# [Aim]
Rewrite the material below as a numbered list with one item per line, and leave out any blank lines.
#####
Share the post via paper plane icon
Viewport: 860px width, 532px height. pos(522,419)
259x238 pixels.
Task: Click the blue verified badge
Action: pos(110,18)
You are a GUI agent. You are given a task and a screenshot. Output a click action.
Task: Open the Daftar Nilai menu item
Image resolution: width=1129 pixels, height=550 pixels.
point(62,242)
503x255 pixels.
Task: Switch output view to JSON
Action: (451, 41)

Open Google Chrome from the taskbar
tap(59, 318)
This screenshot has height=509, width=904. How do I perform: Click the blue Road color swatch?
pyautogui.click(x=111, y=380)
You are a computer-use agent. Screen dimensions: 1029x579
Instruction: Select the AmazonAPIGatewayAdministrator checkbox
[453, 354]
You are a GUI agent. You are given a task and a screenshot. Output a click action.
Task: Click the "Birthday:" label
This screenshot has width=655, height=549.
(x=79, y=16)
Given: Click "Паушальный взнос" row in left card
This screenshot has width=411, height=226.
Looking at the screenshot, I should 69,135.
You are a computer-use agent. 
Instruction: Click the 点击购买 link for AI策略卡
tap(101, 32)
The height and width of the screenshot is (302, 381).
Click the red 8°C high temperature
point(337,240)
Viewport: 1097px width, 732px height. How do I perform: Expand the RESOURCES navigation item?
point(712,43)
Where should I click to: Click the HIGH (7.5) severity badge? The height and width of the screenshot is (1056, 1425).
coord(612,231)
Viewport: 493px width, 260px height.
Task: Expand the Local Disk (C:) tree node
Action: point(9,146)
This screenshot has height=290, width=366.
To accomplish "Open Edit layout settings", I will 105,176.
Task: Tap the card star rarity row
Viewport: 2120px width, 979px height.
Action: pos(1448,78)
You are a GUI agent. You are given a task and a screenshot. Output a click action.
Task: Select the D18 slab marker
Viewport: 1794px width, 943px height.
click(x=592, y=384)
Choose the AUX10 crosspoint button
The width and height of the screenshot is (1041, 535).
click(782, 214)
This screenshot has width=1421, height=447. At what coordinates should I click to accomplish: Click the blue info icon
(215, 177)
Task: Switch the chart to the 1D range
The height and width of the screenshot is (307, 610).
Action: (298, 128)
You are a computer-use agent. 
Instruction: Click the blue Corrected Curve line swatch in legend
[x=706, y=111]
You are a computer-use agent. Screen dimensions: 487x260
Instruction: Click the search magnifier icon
#####
# [Correct result]
1. Share the post via paper plane icon
2. Viewport: 860px width, 532px height. pos(522,419)
3. 259x238 pixels.
4. Task: Click the blue verified badge
5. Action: pos(110,18)
6. You are a GUI agent. You are given a task and a screenshot. Output a click action.
7. Task: Open the Daftar Nilai menu item
8. Image resolution: width=1129 pixels, height=550 pixels.
9. point(62,242)
10. 503x255 pixels.
11. Task: Switch output view to JSON
12. Action: (451, 41)
13. Open Google Chrome from the taskbar
14. tap(59, 318)
15. This screenshot has height=509, width=904. How do I perform: Click the blue Road color swatch?
16. pyautogui.click(x=111, y=380)
17. You are a computer-use agent. Screen dimensions: 1029x579
18. Instruction: Select the AmazonAPIGatewayAdministrator checkbox
19. [453, 354]
20. You are a GUI agent. You are given a task and a screenshot. Output a click action.
21. Task: Click the "Birthday:" label
22. This screenshot has width=655, height=549.
23. (x=79, y=16)
24. Given: Click "Паушальный взнос" row in left card
25. This screenshot has width=411, height=226.
26. Looking at the screenshot, I should 69,135.
27. You are a computer-use agent. 
28. Instruction: Click the 点击购买 link for AI策略卡
29. tap(101, 32)
30. The height and width of the screenshot is (302, 381).
31. Click the red 8°C high temperature
32. point(337,240)
33. Viewport: 1097px width, 732px height. How do I perform: Expand the RESOURCES navigation item?
34. point(712,43)
35. Where should I click to: Click the HIGH (7.5) severity badge? The height and width of the screenshot is (1056, 1425).
36. coord(612,231)
37. Viewport: 493px width, 260px height.
38. Task: Expand the Local Disk (C:) tree node
39. Action: point(9,146)
40. This screenshot has height=290, width=366.
41. To accomplish "Open Edit layout settings", I will 105,176.
42. Task: Tap the card star rarity row
43. Viewport: 2120px width, 979px height.
44. Action: pos(1448,78)
45. You are a GUI agent. You are given a task and a screenshot. Output a click action.
46. Task: Select the D18 slab marker
47. Viewport: 1794px width, 943px height.
48. click(x=592, y=384)
49. Choose the AUX10 crosspoint button
50. The width and height of the screenshot is (1041, 535).
51. click(782, 214)
52. This screenshot has width=1421, height=447. At what coordinates should I click to accomplish: Click the blue info icon
53. (215, 177)
54. Task: Switch the chart to the 1D range
55. The height and width of the screenshot is (307, 610).
56. Action: (298, 128)
57. You are a computer-use agent. 
58. Instruction: Click the blue Corrected Curve line swatch in legend
59. [x=706, y=111]
60. You are a computer-use agent. Screen dimensions: 487x260
61. Instruction: Click the search magnifier icon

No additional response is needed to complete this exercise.